- _Supplied text_

# Is it possible to 'Copy and Paste' on the Kindle Paperwhite?



## minniemouse00 (Jul 3, 2010)

One feature I liked about my kindle Keyboard is that you can highlight text by selecting it using the 5-way controller and then hitting the space bar to automatically enter it into the search bar.  Now using the PaperWhite, if I want to look up instances of a character or phrase in a book (that doesn't have x-ray) I have to type it manually into the search bar.
Anyone know a work around for this? That's really the only thing I miss coming from the KK to the KPW 

-Minnie.


----------



## Morf (Nov 18, 2010)

I've not found any way of doing this either.


----------



## GBear (Apr 23, 2009)

Sorry, I can't help you, but I'm really glad to learn about this feature on my KK - I've always typed the word and grumbled while doing so!

Thank you!


----------



## Morf (Nov 18, 2010)

Since nobody's replied with a way of doing it, I've sent an email to [email protected] requesting they add the facility - suggest you do the same (amazon.com if that's more appropriate).


----------



## minniemouse00 (Jul 3, 2010)

Morf said:


> Since nobody's replied with a way of doing it, I've sent an email to [email protected] requesting they add the facility - suggest you do the same (amazon.com if that's more appropriate).


Thanks for the suggestion. I just emailed them. Maybe if enough people email them, it's something they could add with a future update.


----------

- _Job 1_
Decide whether each statement agrees with the Kindle Paperwhite thread, answering yes or no and quoting the words that settle it: (a) Morf emailed Amazon to ask for the feature to be added; (b) GBear offered a workaround; (c) on the Kindle Keyboard, selected text goes into the search bar when the space bar is hit.
The Kindle Paperwhite thread and the records that follow it have no connection to each other.

- _Record excerpts_
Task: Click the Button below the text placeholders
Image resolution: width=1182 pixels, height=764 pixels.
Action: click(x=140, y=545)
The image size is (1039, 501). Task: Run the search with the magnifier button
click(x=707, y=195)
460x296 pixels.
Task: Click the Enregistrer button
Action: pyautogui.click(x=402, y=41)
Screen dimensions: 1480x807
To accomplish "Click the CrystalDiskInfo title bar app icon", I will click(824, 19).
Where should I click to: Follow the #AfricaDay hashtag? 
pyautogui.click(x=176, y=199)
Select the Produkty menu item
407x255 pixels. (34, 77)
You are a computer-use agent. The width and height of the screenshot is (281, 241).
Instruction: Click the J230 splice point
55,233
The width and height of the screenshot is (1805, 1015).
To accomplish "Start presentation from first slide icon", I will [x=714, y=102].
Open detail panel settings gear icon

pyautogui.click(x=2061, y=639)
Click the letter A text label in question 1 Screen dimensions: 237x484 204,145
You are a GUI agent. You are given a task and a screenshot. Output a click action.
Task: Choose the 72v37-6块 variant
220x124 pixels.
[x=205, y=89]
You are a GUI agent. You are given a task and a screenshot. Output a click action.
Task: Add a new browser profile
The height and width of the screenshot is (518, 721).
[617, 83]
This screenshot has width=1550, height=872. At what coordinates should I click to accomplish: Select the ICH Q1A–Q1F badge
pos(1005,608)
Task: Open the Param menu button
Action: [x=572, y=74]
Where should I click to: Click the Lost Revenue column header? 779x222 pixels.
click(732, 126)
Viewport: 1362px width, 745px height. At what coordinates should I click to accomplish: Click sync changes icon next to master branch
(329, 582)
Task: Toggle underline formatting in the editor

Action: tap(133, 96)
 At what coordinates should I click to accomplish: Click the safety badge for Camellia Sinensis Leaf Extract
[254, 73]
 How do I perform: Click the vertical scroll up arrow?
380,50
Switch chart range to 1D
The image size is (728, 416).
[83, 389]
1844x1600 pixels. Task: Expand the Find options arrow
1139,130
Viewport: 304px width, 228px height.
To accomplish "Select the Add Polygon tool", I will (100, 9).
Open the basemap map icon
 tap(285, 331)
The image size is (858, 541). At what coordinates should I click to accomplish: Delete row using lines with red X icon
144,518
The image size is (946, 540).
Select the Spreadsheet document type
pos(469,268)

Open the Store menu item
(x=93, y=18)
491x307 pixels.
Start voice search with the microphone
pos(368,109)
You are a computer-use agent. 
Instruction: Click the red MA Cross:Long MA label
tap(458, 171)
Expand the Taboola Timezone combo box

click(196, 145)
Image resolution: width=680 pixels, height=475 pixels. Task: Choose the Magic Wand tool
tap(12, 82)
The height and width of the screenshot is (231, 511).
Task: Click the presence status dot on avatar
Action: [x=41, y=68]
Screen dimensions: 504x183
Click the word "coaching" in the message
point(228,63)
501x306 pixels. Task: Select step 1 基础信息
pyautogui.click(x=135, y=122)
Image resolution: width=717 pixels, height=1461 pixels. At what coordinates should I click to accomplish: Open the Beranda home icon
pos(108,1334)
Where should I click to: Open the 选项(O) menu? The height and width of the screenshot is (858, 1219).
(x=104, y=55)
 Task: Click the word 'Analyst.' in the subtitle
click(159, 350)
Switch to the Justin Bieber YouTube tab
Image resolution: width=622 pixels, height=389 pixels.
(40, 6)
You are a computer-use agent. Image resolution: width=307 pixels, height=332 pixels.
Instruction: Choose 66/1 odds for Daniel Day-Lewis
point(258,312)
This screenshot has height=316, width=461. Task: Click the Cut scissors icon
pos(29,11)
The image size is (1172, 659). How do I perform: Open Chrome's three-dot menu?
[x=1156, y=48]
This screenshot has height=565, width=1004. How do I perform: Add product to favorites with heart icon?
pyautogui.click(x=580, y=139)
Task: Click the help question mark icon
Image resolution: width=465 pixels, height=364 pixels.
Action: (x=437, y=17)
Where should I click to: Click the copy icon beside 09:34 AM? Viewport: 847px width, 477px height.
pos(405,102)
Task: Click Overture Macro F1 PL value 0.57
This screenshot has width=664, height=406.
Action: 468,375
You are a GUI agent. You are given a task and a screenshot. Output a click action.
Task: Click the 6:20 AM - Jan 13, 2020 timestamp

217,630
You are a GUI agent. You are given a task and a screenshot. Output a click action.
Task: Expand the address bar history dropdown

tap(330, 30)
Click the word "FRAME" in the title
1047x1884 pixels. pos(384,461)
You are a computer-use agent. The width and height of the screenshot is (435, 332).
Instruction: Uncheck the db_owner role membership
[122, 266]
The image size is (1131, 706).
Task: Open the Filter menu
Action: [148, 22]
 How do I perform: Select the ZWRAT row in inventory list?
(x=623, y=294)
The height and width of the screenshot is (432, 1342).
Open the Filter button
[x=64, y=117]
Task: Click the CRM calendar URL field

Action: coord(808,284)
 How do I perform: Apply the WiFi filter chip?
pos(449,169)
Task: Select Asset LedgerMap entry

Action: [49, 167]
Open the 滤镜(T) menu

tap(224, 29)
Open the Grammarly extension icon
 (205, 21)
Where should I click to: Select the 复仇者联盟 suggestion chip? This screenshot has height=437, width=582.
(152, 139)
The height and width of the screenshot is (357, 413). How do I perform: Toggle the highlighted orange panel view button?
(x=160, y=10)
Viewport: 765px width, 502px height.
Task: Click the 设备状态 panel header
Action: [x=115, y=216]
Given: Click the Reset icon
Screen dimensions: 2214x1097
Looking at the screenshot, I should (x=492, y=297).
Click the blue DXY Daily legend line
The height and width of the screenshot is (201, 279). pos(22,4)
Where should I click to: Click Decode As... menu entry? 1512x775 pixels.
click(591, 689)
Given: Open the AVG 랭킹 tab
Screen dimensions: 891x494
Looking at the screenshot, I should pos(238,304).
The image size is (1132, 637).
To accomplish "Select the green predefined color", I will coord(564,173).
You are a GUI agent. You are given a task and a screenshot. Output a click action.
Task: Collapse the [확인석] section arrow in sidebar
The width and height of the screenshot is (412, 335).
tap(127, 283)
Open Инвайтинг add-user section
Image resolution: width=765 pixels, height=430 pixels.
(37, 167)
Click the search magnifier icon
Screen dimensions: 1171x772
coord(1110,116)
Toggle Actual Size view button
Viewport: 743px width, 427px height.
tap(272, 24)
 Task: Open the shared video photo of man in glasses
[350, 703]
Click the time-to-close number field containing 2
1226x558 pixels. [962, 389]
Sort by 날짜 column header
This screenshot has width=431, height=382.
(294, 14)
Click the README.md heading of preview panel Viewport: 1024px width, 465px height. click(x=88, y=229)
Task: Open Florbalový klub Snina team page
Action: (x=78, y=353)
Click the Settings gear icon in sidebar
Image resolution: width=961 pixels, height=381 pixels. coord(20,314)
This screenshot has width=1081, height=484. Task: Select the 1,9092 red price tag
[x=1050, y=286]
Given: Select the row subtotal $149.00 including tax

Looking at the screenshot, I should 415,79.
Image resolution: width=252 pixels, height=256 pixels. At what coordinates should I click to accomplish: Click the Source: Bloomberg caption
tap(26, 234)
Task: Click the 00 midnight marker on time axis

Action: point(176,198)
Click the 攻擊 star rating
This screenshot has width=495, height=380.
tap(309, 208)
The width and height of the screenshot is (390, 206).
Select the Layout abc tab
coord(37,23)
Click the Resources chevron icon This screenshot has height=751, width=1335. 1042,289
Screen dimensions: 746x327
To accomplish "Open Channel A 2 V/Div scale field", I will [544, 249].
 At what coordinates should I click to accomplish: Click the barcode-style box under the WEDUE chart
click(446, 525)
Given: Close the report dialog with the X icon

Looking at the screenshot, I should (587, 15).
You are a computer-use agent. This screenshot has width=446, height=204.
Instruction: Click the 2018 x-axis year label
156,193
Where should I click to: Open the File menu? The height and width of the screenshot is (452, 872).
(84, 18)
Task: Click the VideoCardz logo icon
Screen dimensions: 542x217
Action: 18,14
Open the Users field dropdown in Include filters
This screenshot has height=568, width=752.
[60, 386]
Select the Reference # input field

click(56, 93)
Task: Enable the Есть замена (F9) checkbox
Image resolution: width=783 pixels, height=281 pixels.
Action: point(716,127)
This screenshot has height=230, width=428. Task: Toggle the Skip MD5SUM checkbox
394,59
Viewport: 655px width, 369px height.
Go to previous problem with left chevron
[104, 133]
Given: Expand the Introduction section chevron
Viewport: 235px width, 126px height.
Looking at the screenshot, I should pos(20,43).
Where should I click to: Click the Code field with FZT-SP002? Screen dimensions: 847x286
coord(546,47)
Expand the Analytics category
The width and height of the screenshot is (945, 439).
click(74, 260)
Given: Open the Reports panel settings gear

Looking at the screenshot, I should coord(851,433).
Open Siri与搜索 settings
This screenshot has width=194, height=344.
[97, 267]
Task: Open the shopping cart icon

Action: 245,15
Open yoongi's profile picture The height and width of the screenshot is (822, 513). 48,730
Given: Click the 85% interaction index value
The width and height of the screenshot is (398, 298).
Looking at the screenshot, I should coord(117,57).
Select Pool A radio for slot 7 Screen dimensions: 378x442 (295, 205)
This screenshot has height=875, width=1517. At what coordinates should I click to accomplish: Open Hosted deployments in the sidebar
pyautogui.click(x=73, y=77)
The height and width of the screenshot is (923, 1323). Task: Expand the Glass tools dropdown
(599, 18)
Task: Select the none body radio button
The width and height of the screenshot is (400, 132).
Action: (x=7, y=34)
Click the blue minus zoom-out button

- _Job 2_
Please reproduce the part of the records that opens with the line containing "Expand the Taboola Timezone combo box" and closes with the line containing "[x=1156, y=48]", both lines included.

- _Output 1_
(a) Yes: "requesting they add the facility"
(b) No: "Sorry, I can't help you"
(c) Yes: "hitting the space bar to automatically enter it into the search bar"

- _Output 2_
Expand the Taboola Timezone combo box

click(196, 145)
Image resolution: width=680 pixels, height=475 pixels. Task: Choose the Magic Wand tool
tap(12, 82)
The height and width of the screenshot is (231, 511).
Task: Click the presence status dot on avatar
Action: [x=41, y=68]
Screen dimensions: 504x183
Click the word "coaching" in the message
point(228,63)
501x306 pixels. Task: Select step 1 基础信息
pyautogui.click(x=135, y=122)
Image resolution: width=717 pixels, height=1461 pixels. At what coordinates should I click to accomplish: Open the Beranda home icon
pos(108,1334)
Where should I click to: Open the 选项(O) menu? The height and width of the screenshot is (858, 1219).
(x=104, y=55)
 Task: Click the word 'Analyst.' in the subtitle
click(159, 350)
Switch to the Justin Bieber YouTube tab
Image resolution: width=622 pixels, height=389 pixels.
(40, 6)
You are a computer-use agent. Image resolution: width=307 pixels, height=332 pixels.
Instruction: Choose 66/1 odds for Daniel Day-Lewis
point(258,312)
This screenshot has height=316, width=461. Task: Click the Cut scissors icon
pos(29,11)
The image size is (1172, 659). How do I perform: Open Chrome's three-dot menu?
[x=1156, y=48]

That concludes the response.